Bruno Brombal, a wine grape grower and Riverina Winegrape Marketing Board chairperson, said that it was increasingly possible that the harvest wouldn't be enough this year.
"Some of the citrus growers have already planted, so it's damaged not just this year's but next year's crop as well," he said.
"There are veggie crops that are completely flattened. It's a disaster."
He said the wet ground was causing additional problems, with growers unable to get to the plants to spray them and protect them from disease and insects.
"It's a very serious situation for grape growers. It's very tense. Even hail damaged fruit, it needs to be sprayed," he said.
Tragically, the storms have arrived days after the crops would usually be harvested however a cold stretch has put the schedule behind several weeks.
Mr Brombal estimated that the harvest was two and a half weeks behind, but said it was possible nothing would be harvestable in three weeks time.
Griffith Citrus Growers president Vito Mancini said that the damage to citrus crops would be in the millions of dollars.

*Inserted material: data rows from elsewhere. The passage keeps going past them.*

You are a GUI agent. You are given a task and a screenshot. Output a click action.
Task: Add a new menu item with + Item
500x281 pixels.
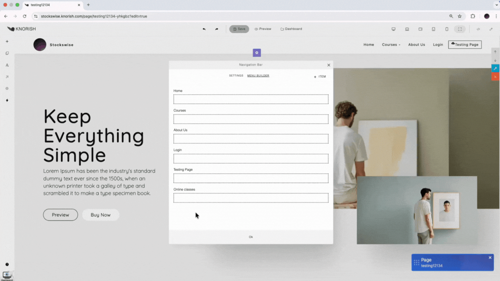[320, 76]
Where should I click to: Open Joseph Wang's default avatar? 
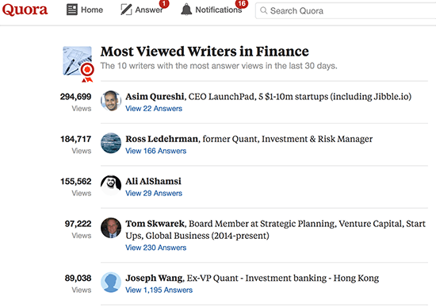pos(111,282)

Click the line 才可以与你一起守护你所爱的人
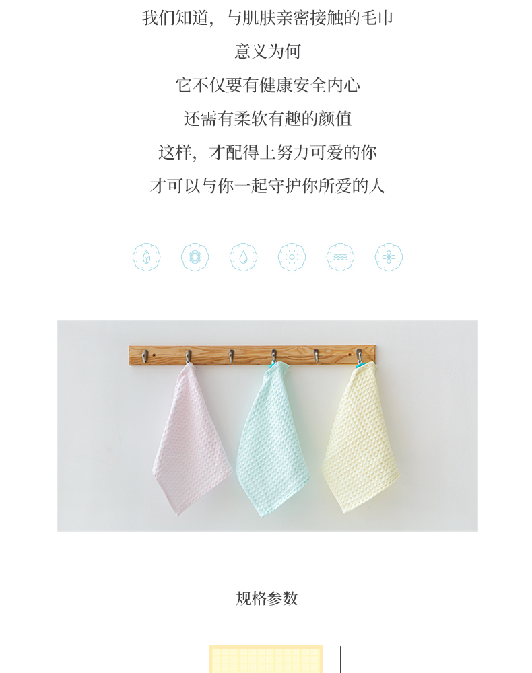coord(267,186)
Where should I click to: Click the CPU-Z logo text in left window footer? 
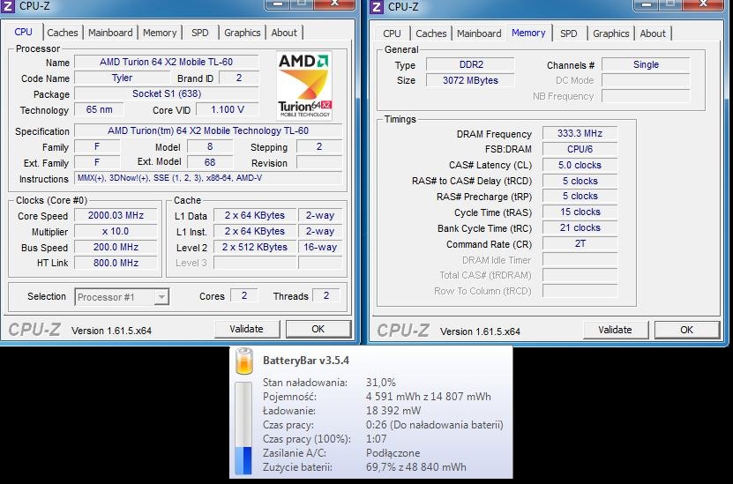[x=34, y=330]
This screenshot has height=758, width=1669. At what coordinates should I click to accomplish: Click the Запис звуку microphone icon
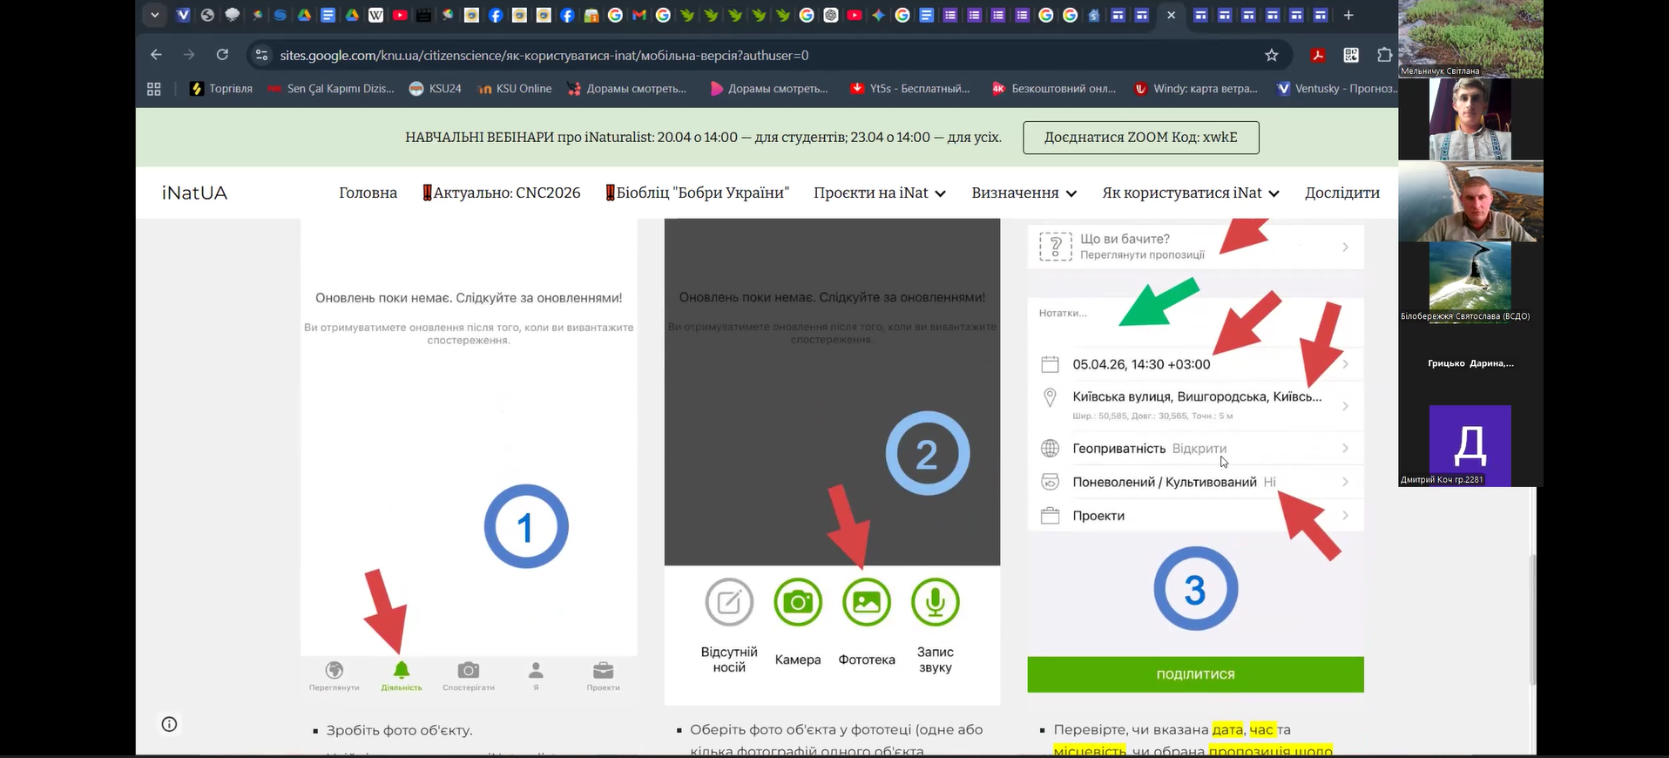click(x=935, y=602)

"The storm was really bad, we've had a number of farmers who've lost this year's and next year's crop," he said.
"Immediately, the ones who are harvesting fruit right now have only had a few days since to recover before it all goes rotten.
"For the coming season, it's all written off. The damage will just be so severe that it can't be sold."
Despite the worrying outlook, some spirits are high.
Laurence Tovo's crops took a beating from the hail, and while most of the crop isn't fit to sell, he says he'll bounce back.
"We'll be okay, we're a resilient lot. It's a substantial hit for us and it'll mean some hard times, but we'll recover. From my point of view, it's disappointing but we'll survive," Mr Tovo said.
"You just accept it as part and parcel of farming, and look forward to the next crop."